_ENTRIES PROVIDED_:
= = = =

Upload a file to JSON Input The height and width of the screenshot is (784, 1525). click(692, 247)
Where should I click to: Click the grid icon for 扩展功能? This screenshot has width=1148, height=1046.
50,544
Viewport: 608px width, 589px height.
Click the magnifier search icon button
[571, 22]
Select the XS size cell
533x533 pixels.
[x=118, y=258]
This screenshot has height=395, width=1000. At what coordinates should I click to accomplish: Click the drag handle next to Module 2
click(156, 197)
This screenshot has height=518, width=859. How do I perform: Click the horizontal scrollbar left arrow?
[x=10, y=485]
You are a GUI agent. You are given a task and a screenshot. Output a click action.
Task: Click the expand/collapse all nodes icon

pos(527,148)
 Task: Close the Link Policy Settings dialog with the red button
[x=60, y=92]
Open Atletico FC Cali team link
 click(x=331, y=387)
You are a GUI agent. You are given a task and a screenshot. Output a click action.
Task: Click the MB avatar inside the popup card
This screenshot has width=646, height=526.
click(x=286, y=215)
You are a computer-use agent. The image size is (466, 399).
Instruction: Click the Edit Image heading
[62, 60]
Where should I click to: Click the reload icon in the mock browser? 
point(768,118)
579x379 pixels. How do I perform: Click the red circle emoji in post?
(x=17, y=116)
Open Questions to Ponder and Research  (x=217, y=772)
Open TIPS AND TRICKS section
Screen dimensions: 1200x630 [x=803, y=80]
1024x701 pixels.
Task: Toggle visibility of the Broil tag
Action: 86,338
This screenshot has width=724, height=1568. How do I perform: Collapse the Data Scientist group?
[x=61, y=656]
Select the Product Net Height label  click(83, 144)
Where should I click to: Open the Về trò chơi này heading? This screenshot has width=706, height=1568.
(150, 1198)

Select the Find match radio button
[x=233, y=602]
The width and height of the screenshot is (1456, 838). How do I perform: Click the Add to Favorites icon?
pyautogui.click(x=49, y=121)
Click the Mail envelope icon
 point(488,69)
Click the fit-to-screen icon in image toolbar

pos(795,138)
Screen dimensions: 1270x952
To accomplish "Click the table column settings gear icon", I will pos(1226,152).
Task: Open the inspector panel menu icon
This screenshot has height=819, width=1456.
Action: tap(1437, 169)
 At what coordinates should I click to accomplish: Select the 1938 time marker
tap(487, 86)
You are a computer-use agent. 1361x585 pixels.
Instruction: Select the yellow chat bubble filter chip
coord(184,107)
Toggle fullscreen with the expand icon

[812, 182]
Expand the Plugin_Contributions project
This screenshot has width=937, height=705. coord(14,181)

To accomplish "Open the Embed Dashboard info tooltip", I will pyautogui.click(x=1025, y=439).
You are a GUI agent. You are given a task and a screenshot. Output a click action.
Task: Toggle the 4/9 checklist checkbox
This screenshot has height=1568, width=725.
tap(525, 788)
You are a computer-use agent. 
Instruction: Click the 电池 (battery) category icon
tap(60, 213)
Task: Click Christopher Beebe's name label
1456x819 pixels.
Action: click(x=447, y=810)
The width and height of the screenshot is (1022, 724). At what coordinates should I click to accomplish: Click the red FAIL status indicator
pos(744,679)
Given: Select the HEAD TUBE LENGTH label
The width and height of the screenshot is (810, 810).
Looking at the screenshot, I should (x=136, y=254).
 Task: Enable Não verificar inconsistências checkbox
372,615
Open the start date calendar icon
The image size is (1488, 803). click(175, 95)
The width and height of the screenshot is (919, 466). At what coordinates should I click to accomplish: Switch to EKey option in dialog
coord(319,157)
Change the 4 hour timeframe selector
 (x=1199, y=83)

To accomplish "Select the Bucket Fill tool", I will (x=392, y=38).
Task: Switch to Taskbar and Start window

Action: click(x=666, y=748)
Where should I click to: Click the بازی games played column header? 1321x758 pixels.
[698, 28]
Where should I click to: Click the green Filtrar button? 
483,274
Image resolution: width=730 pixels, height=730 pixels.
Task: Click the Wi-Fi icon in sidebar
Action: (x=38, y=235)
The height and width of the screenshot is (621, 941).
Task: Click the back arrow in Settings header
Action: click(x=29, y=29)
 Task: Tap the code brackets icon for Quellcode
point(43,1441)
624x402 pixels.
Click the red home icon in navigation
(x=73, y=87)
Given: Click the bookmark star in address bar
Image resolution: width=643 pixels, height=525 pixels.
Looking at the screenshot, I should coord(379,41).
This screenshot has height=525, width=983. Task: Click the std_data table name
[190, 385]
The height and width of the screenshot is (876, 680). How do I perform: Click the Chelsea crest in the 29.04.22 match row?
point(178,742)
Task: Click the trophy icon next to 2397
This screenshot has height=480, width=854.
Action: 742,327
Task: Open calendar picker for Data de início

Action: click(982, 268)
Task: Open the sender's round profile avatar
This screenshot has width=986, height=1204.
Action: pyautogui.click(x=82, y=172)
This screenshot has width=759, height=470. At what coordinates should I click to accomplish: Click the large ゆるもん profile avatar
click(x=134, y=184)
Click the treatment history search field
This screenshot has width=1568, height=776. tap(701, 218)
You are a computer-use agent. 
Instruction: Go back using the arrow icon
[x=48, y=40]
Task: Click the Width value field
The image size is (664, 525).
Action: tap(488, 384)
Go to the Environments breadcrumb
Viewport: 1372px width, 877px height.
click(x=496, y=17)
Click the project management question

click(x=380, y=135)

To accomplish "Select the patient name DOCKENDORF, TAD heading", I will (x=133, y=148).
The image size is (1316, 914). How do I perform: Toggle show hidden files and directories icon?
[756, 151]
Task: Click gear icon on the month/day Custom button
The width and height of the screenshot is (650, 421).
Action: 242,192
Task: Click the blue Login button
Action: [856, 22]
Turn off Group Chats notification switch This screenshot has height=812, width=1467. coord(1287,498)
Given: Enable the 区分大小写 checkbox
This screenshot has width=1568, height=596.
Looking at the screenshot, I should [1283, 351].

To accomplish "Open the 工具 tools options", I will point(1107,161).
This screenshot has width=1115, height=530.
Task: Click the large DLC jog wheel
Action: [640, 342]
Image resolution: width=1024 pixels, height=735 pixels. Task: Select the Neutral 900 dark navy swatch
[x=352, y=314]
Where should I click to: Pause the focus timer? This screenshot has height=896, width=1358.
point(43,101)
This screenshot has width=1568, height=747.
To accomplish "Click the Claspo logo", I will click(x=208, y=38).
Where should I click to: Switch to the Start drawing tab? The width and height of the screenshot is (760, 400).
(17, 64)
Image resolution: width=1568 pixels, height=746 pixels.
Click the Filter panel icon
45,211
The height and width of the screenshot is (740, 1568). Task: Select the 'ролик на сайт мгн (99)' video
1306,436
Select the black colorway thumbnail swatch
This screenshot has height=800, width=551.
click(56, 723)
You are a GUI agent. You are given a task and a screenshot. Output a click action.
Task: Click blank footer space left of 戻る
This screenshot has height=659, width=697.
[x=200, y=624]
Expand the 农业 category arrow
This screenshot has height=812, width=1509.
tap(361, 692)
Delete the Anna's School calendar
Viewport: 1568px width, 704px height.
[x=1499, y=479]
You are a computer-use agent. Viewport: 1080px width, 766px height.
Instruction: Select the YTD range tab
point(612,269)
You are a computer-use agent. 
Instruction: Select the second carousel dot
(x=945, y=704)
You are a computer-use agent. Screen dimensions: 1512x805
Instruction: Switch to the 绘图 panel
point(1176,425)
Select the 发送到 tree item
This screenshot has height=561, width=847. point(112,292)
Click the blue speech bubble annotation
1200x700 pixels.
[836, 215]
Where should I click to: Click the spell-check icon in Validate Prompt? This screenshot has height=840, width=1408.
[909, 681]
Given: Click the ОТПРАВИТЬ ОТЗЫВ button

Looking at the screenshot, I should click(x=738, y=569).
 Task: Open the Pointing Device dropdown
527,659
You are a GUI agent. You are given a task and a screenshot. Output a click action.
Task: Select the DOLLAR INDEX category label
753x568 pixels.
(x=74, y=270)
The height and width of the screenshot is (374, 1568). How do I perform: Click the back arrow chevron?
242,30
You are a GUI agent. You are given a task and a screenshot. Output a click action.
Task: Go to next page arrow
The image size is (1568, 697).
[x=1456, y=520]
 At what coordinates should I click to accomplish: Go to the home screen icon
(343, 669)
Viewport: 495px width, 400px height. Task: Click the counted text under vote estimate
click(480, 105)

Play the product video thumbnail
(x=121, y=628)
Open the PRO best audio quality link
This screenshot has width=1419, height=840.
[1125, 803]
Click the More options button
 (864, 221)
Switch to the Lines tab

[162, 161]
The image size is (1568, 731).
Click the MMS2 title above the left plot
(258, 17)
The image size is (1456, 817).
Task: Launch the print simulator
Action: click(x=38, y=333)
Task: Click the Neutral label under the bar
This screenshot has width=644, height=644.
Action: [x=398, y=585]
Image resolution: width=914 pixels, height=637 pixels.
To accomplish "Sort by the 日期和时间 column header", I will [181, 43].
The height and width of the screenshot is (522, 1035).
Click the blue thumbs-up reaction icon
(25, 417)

= = = =

_WHAT IS EXPECTED_:
Can you copy out the lines starting at the one containing "This screenshot has width=724, height=1568." and ending after the one containing "I will pos(1226,152)."?

_RESULT_:
This screenshot has width=724, height=1568. How do I perform: Collapse the Data Scientist group?
[x=61, y=656]
Select the Product Net Height label  click(83, 144)
Where should I click to: Open the Về trò chơi này heading? This screenshot has width=706, height=1568.
(150, 1198)

Select the Find match radio button
[x=233, y=602]
The width and height of the screenshot is (1456, 838). How do I perform: Click the Add to Favorites icon?
pyautogui.click(x=49, y=121)
Click the Mail envelope icon
 point(488,69)
Click the fit-to-screen icon in image toolbar

pos(795,138)
Screen dimensions: 1270x952
To accomplish "Click the table column settings gear icon", I will pos(1226,152).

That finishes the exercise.